Our book to bill ratio for the quarter improved 2.9 compared to 0.7 in the year ago first quarter. Our FPP service contract backlog at June 30, 2015 was 71.4 million compared to 66.5 million at March 31, 2016 and 63.2 million at June 30, 2015. These increases reflects our growing install base in microturbines as well as the ongoing efforts of our distributors to sell our FPP service contract, which enables the end users to achieve a lower total cost of ownership.
At this point, I will turn the call back to the operator for questions from our analysts, operator?
[Operator Instructions] And our first question comes from the line of Colin Rusch of Oppenheimer. Your line is now open.
Can you talk a little bit about the impact of Capstone Finance on moving some of the backlog forward it seems to me that you've got a nice solution there that could be helping some of this business?
Yes, I think most of the backlog we have doesn't require financing by Capstone Finance, I think a lot of the pending pipeline projects we have definitely could utilize Capstone Finance. So as I mentioned in the prepared remarks here about 25 million of identified projects that seemed to be a good fits primarily in the U.S. so we're looking at some international opportunities. That program was launched in December. We're making good progress so we've got a couple power purchase agreements that are in negotiation. I think the first couple of these will take a little longer just because of the learning curve we go up and how to structure these deals appropriately and deal with state and federal regulations. But after we get a couple of these done, I think the Capstone Finance JV will accelerate and we will quickly be talking about adding more capital to that business.
And then can we just get a little bit of an update on what's going in Latin America and certainly there was a meaningful opportunity there for you and you've done some reorganization of the distribution channel, but what are you seeing there over the last 10 months in terms pipeline?
Yes, definitely the pipeline is very strong Mexico has been a very good business for us in the last about 18 months, most of that is with our partner BPC and that's CHP in industrial applications. There we've got a very nice pipeline of projects continue to add sales people and execute. We've also put product in most of the Central and Latin America a lot of small projects probably our next biggest market is Colombia. We've got several nice projects going to Colombia we'll probably ship 2 megawatts this quarter, another 2 megawatts next quarter and again a pretty good pipeline. Ecuador is probably the big elephant in the room that's a 30 megawatt project that we have joked, we won and lost it three times, we still make progress with that in fact the team is in meetings today we have been to Ecuador several times this quarter, so I guess the bad news is we haven't got to cross the goal line, the good news is we still have the ball and there is still time on the clock. So I would say I am still cautiously optimistic that we'll get that order done.
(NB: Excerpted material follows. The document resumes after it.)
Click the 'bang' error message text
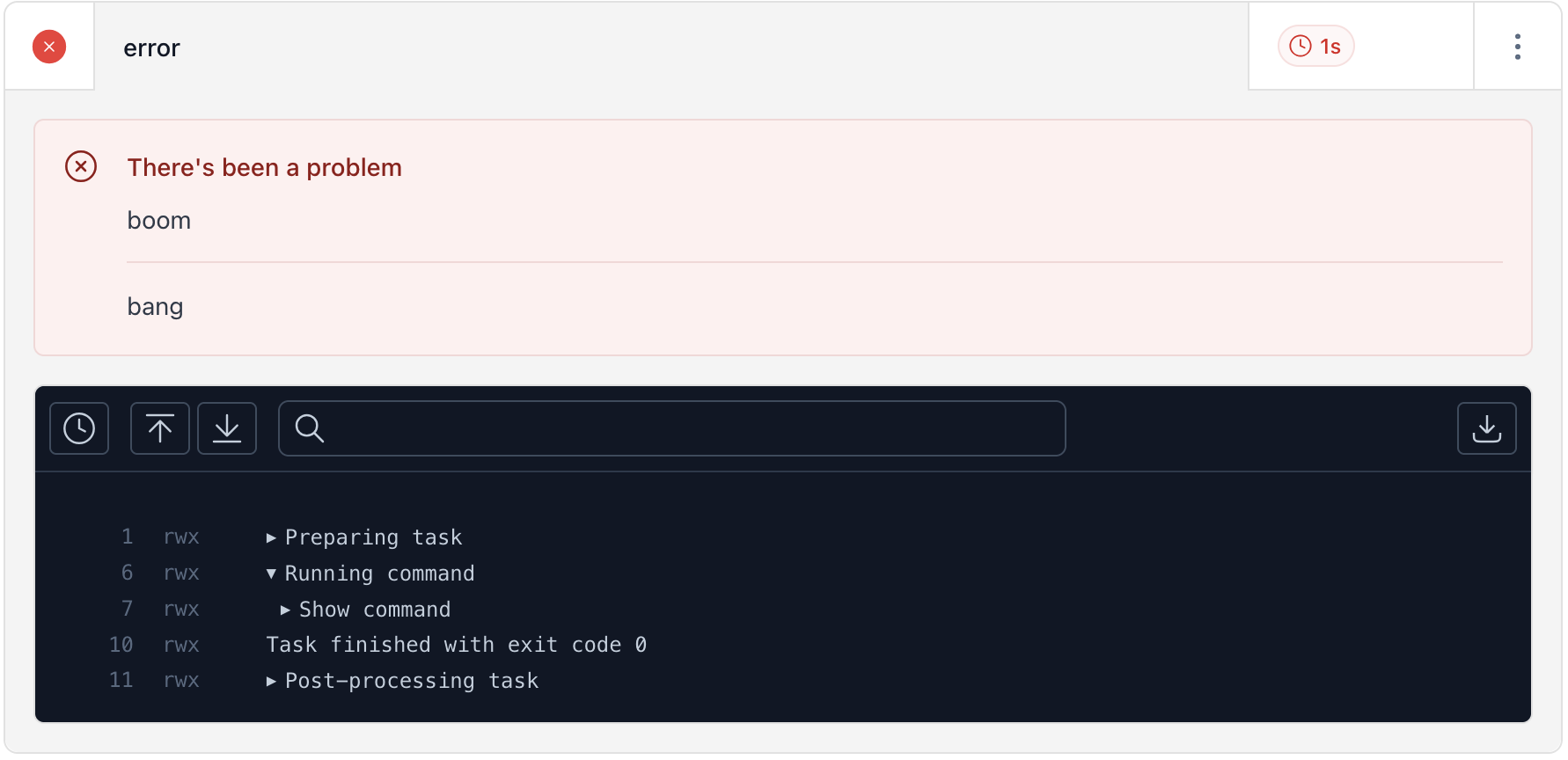This screenshot has width=1568, height=760. point(156,306)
It only makes sense it is a associated gas to energy project flurrying gas in the Amazon above running diesel generators next to the flare is absolute ludicrous so I think environmentally, it's great financially and we're just trying to get around the challenges of financing projects in Ecuador. So I think in general Latin America we feel very good about, we are also put product into Qatar this quarter. We got product going into several places in the Middle East. We have product going into Africa. Australia continues to be a very nice market. And as I mentioned BPC coming back online and giving some more distributors in Russia and the CIS states is also very positive for us.
And just one follow-up from me just on the combining power opportunities for you in the U.S., are you seeing any progress on the CHP opportunities in the material way, have you seen an acceleration anything to share what is going on there?
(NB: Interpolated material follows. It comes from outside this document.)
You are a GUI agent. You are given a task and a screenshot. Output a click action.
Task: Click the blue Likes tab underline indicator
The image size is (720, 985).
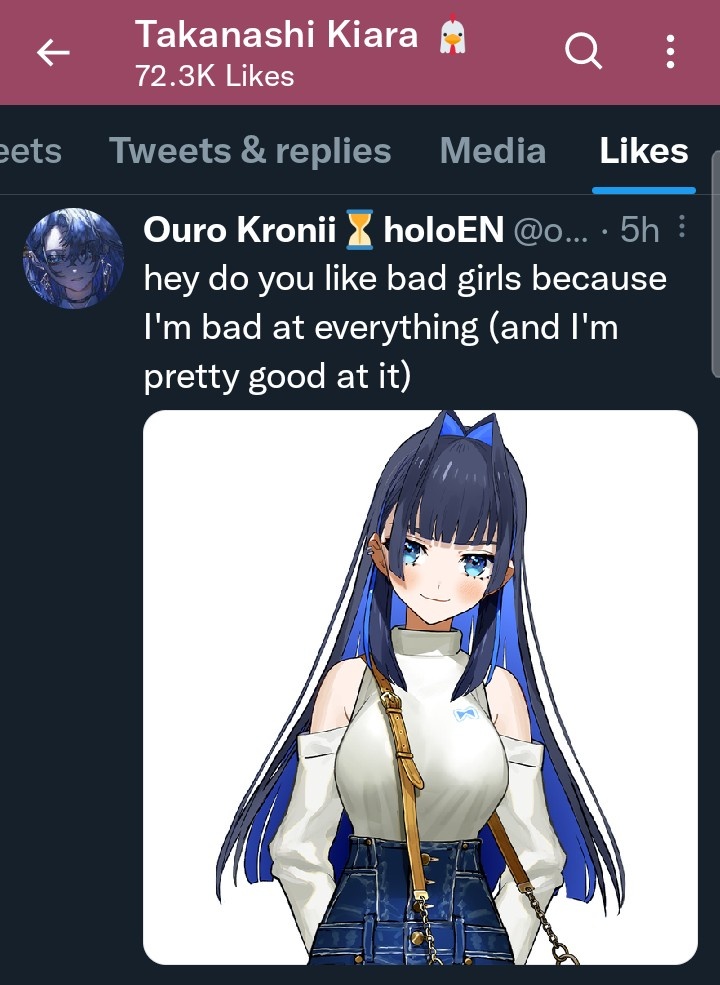[644, 190]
It's obviously regional New York has got a lot that is going to happen in the back half this year. We’ve got several projects for related properties that are coming out of the ground and those buildings are ready to microturbines to ship. I think RSP our distributor in New York has got a nice backlog. And I think Q3 at the end of the calendar year in Q4 for us our fiscal Q4 would be very good quarters for them. We did ship them product this current quarter, last quarter Q1 or probably Q2. But I think Q3 and Q4 would be very quarters from, Infinity as always they are one of our best distributors and they’re doing very well in their territory. We’ve got Virgin too the newer distributor but they’re starting to do a lot of CHP projects, especially up in Quebec. And in Canada there is some nice opportunity there. Hawaii is coming on actually very nicely and we’ve got four C1000s now operating in Hawaii. Propane at hotels and large resorts I think that those prove the local marketplace Hawaii is not a big market, so news travels fast I think that’s a good opportunity for us. California is still a good market and to say probably the only thing negative is just the pace of business. There is really I would say the overall global business environment is one of caution. I think because of what’s got on with Brexit and terrorism and ISIS and all these different things, everybody is moving slowly and very methodically. So I’d say the opportunities are there. The pace at which business is happening though is still a bit of a challenge.
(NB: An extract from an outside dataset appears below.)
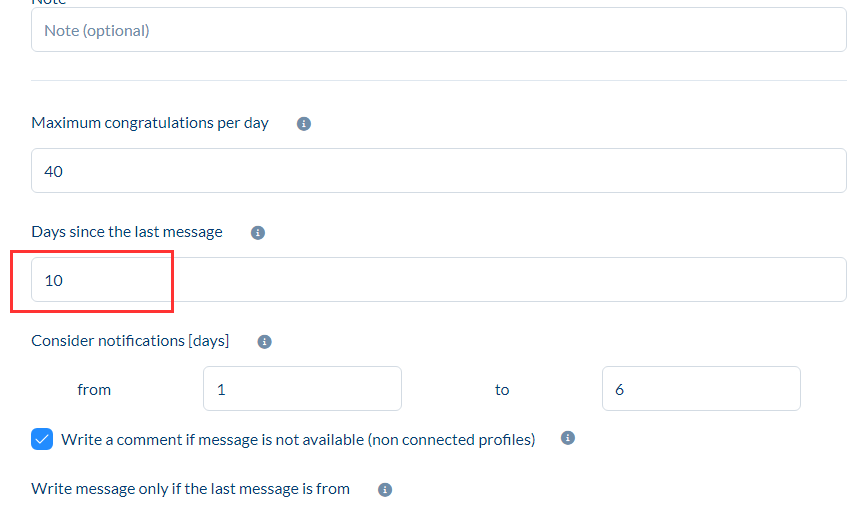Click the 'from' label text

(x=94, y=390)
And our next question comes from the line of Eric Stine of Craig-Hallum Capital Group. Your line is now open.
So really good progress on OpEx but clearly gross margins a big part of the plan and I am just curious are you able to quantify the impact of the signature series limiting gross margins here near-term? And then just maybe more color on and Jayme touched on it a little bit. But some of the specific things you’re doing to get to that 25% level. And then maybe thoughts on roughly the timing or what you’re targeting internally?
No. It's a great question, and one I wanted to probably roll around it a little bit anyway. I think if you look at our three pronged strategy of 25 million in revenue, 25% gross margin and operating model of about 6.3 million operating expenses. You have seen the dramatic improvements we made to operating expenses, we still have some work to do but I think we’ve got most of that work lined out and it's just a matter of timing. Not to minimize that it was very challenging and a lot of difficult decisions and a lot of efficiencies we’ve had to achieve to do that. But that being said, controlling our operating expenses is the easiest thing for us to do because you have the most control over.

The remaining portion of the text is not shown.